++++ Study material

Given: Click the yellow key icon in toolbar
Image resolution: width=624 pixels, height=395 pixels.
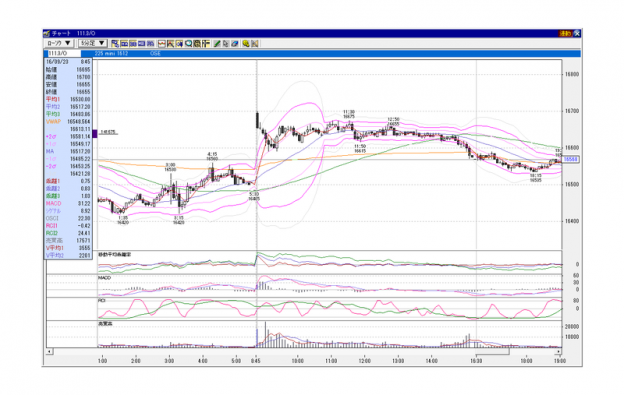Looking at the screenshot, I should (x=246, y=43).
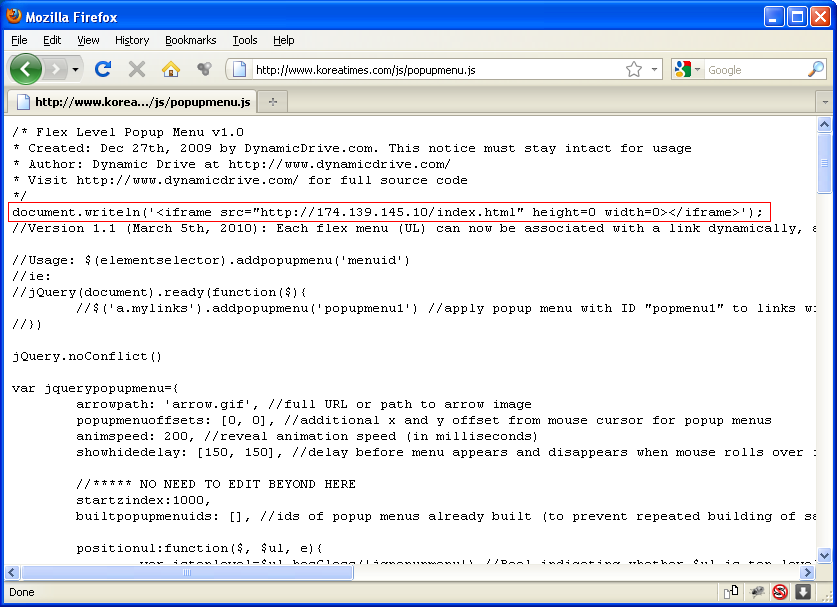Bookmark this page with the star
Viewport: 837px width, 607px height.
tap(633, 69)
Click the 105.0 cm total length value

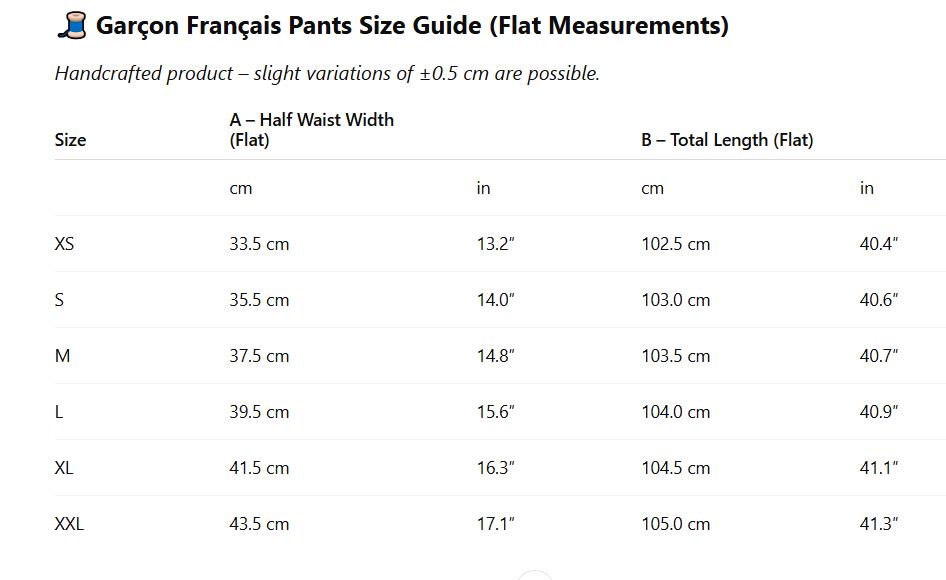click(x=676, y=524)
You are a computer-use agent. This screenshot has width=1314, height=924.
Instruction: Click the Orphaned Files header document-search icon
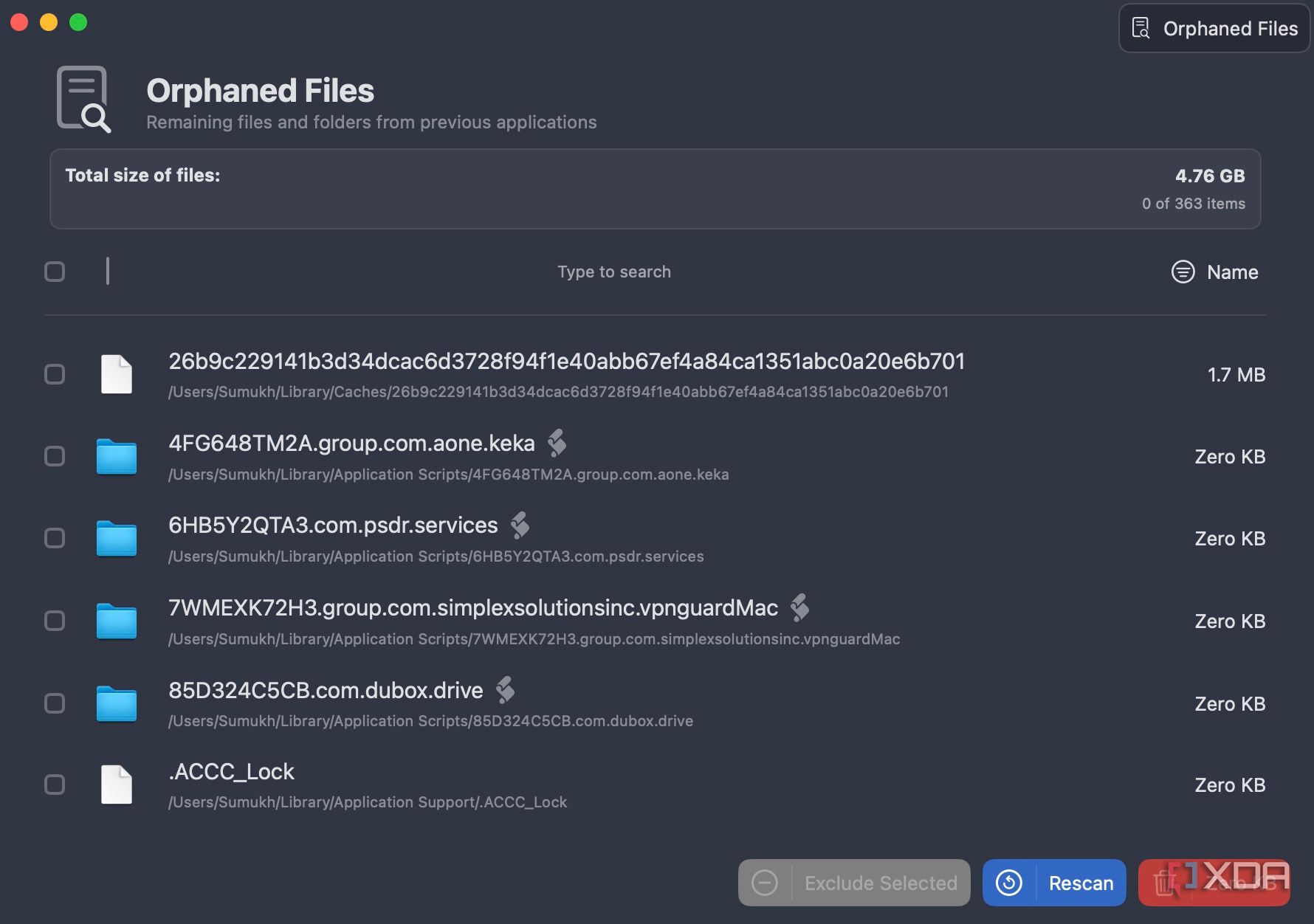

++++++++
++++ Study material

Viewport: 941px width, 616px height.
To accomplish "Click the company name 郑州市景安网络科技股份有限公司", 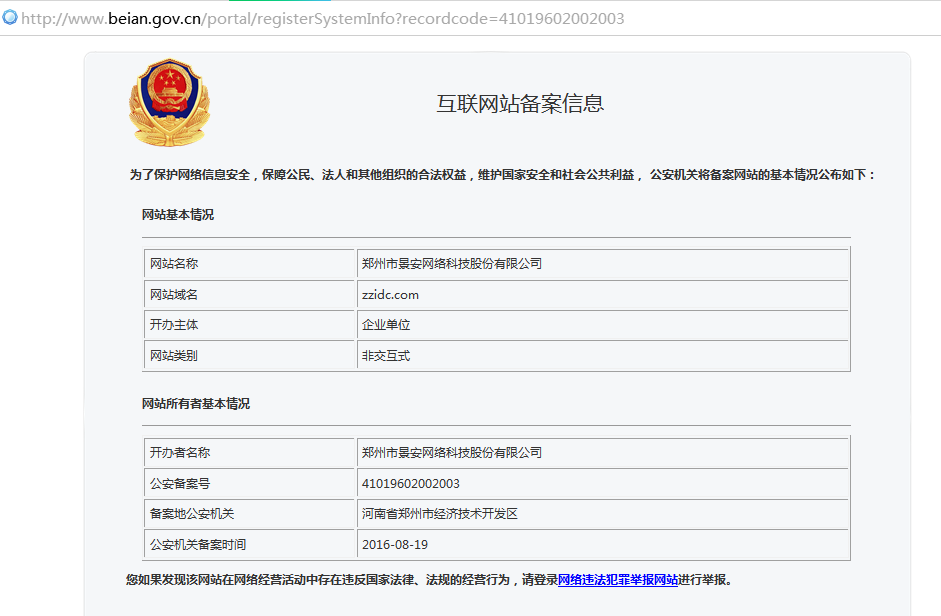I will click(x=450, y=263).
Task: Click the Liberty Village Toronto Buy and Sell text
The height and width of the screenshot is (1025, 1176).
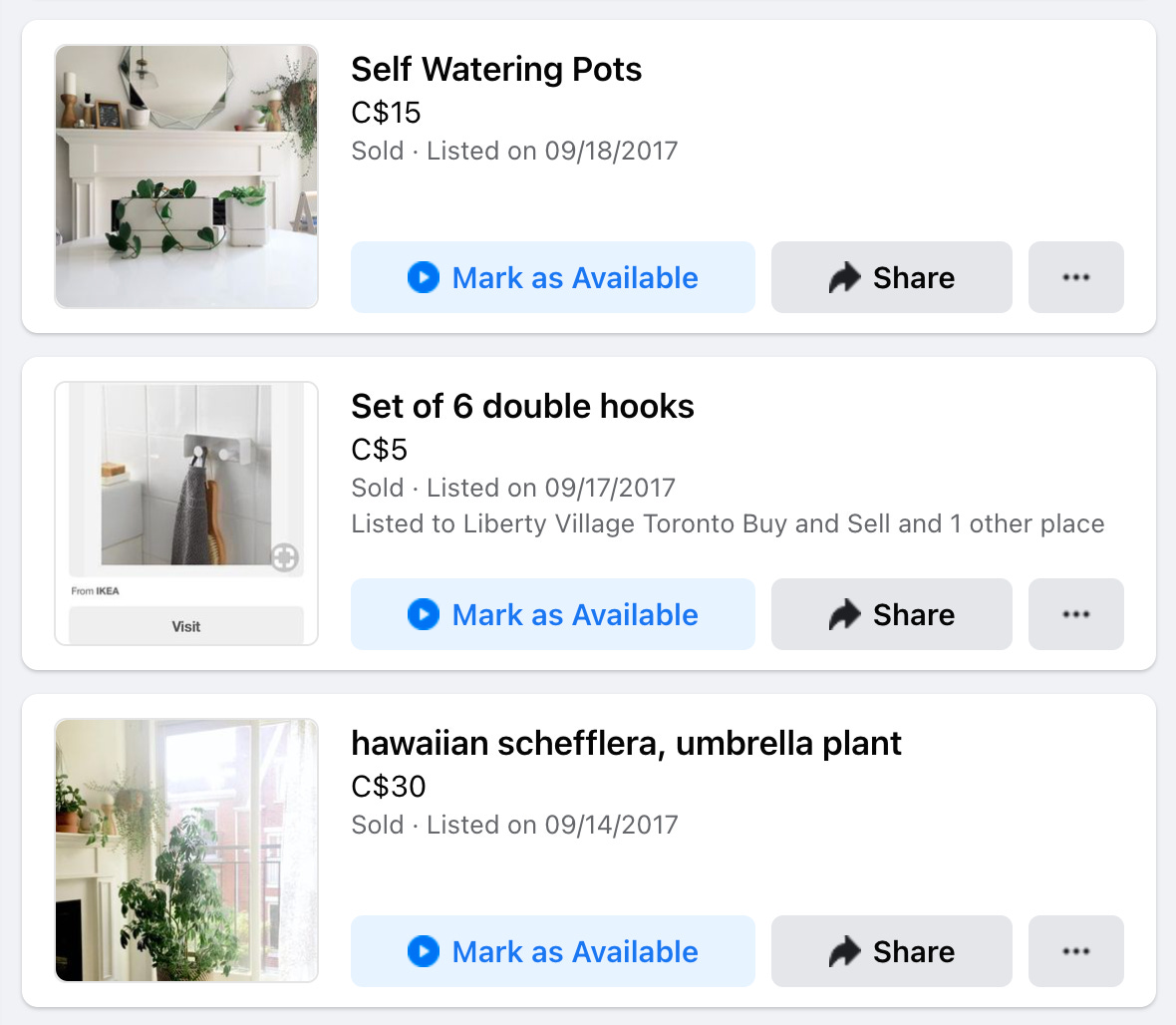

++++++++
++++ Study material

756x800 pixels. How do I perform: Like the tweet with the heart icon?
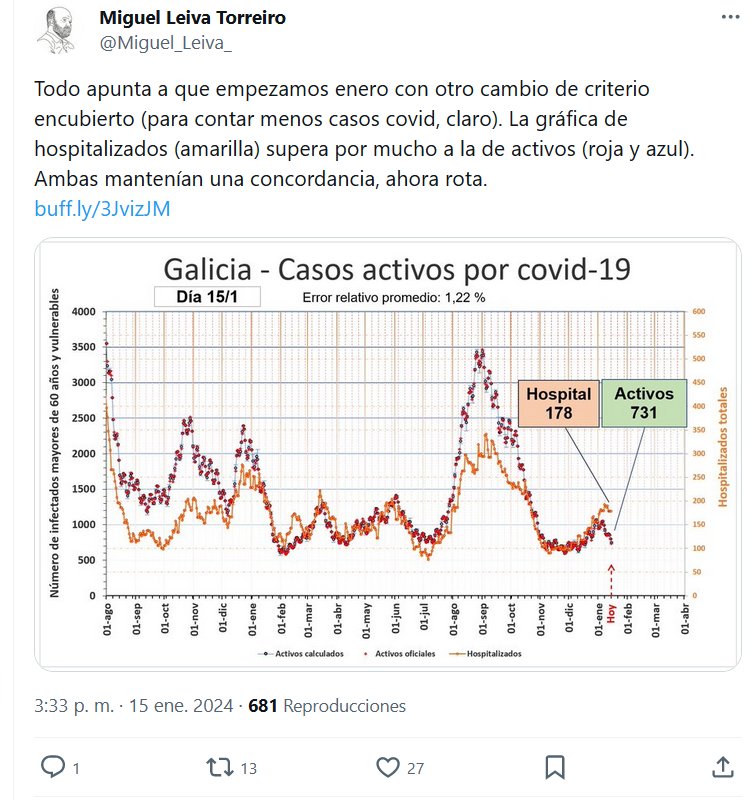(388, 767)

++++++++

• Aim of the task: Copy out only the lines above from the one with "You are a computer-use" to the one with "Instruction: Click the", inclusive, exactly as they stand.

• Result of this exercise:
You are a computer-use agent. This screenshot has width=1314, height=924.
Instruction: Click the Orphaned Files header document-search icon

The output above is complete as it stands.